Il marasma creatosi nella magistratura è sotto occhi ed orecchi di tutti. E come possa cessare è da frate indovino. Che l’organo di autogoverno della magistratura contini a fare flop lo direbbe anche, se ancor stampato anche il Corriere dei piccoli. Che nel corso della stesura della carta costituzionale si giunse ad una mediazione per cui tutti i costituenti ebbero ragione e torto allo stesso omento, è consacrato dagli atti della stessa ai quali si rimanda (Cosentino). Che nella transizione tra amministrazione fascista e liberale nulla accadde fa merito alla magistratura che, assieme all’Arma dei Carabinieri, non venne toccata nel dall’invasore ne dal sistema democratico della costituzione.
Che invece cercò dare maggiore credito al Csm già creato fin dal 1907 come “organo consultivo” e che venne nel Titolo IV visto come “organo di autogoverno” della stessa e, dunque, autonomo, ufficialmente non politico e parte di quella divisione dei poteri – legislativo, esecutivo, giurisdizionale – che il buon Charles de Secondat, Barone di Montesquieu aveva, dopo le esperienze da Polibio a Locke (il potere corrompe!), sacralizzato nei due volumi del suo” De l‘esprit des loix ” del 1748.
Che vige in ogni parte del mondo liberale ma anche nei sistemi monarchici ed anche dispostici. E’ il vecchio super provato unicuique suum che porta i tre poteri,chi fa le leggi (popolo attraverso parlamento) chi le deve eseguire (esecutivo)chi le deve fare osservare (magistratura) ad essere indipendenti l’un dall’altro per assicurare che non vi sia corruttela, né danno per lo Stato – nazione dei quali sono interpreti di volontà e censori opportuni. Punto.

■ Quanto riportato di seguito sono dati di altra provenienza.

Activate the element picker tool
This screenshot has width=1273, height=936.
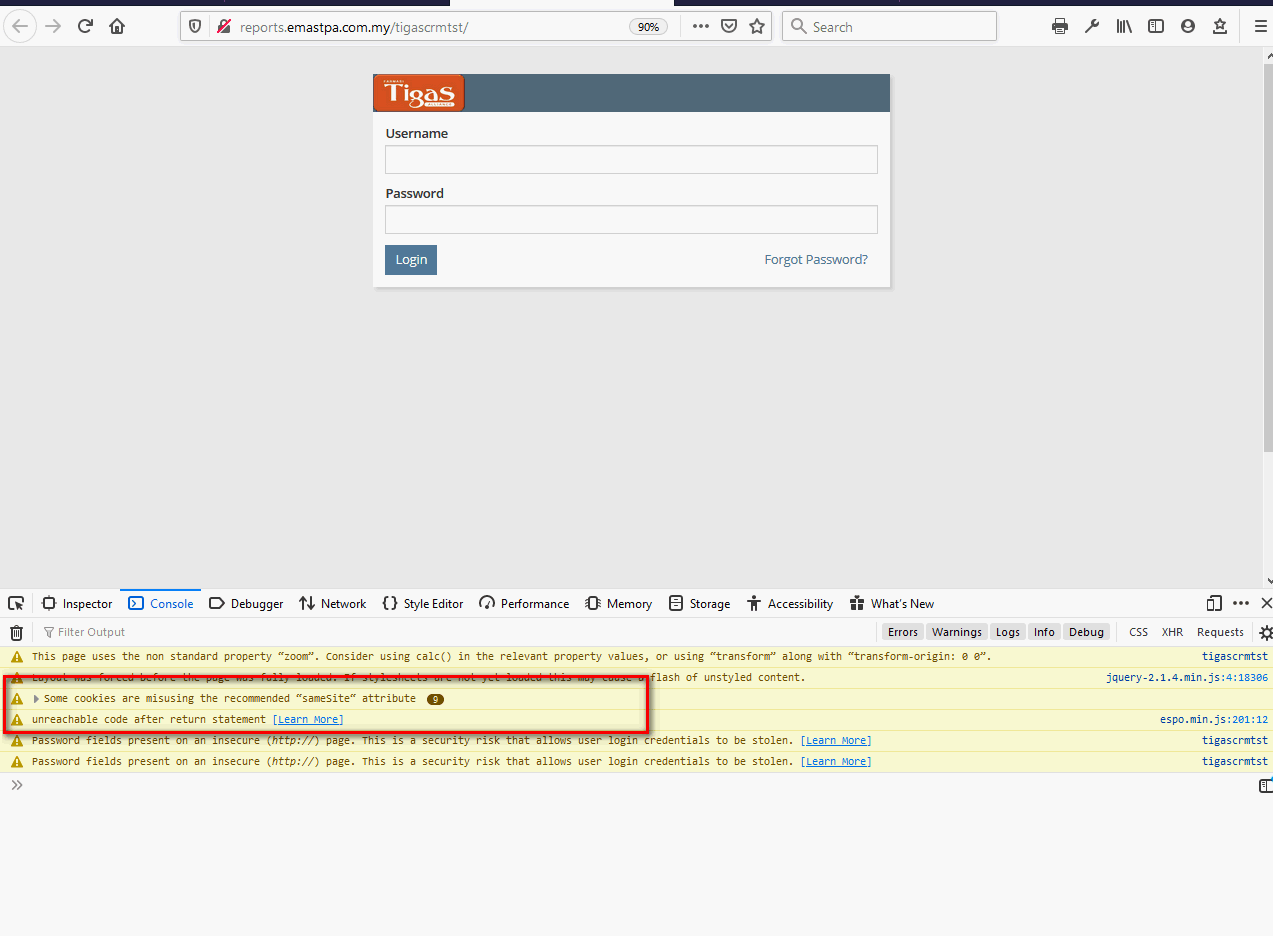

Da noi nel 1947 le cose nacquero abborracciate(con tutto il rispetto per il Costituente) al punto che solo il 18 luglio del 1959 (11 anni dopo l’approvazione della Costituzione fu possibile varare il CSM nel quale ai tre membri di diritto,Presidente Repubblica, Presidente e Procuratore Generale della Cassazione, vennero aggiunti 24 membri: dei quali 2/3 magistrati( da esser scelti in vario modo tra loro ) 1/3 da membri eletti dal parlamento. E qui cascò l’asino! L’autonomia era già andata a farsi friggere, la interazione politica-magistratura assicurata, e – ciliegina – fu messo a presidente di un “organo di rilievo costituzionale del’ordinamento politico del paese acché fosse organo di governo autonomo della magistratura” il Capo dello Stato. Suonò fin da subito stonato. Il Presidente della Repubblica non può presiedere un organo dello stato, ma mandare messaggi,censure, quant’altro ai tre poteri dai quali deve starsene ben lontano. Il resto- e parlo di quanto di brutto è venuto alla luce- è legato alla signorilità del Quirinale che mai (e sempre)è stato vero presidente, talché si elegge un “vice” di fatto “vero” presidente.
Parabola significat “revisione costituzionale”.
Commento: campa cavallo. Ove trovi foraggi senza diserbanti.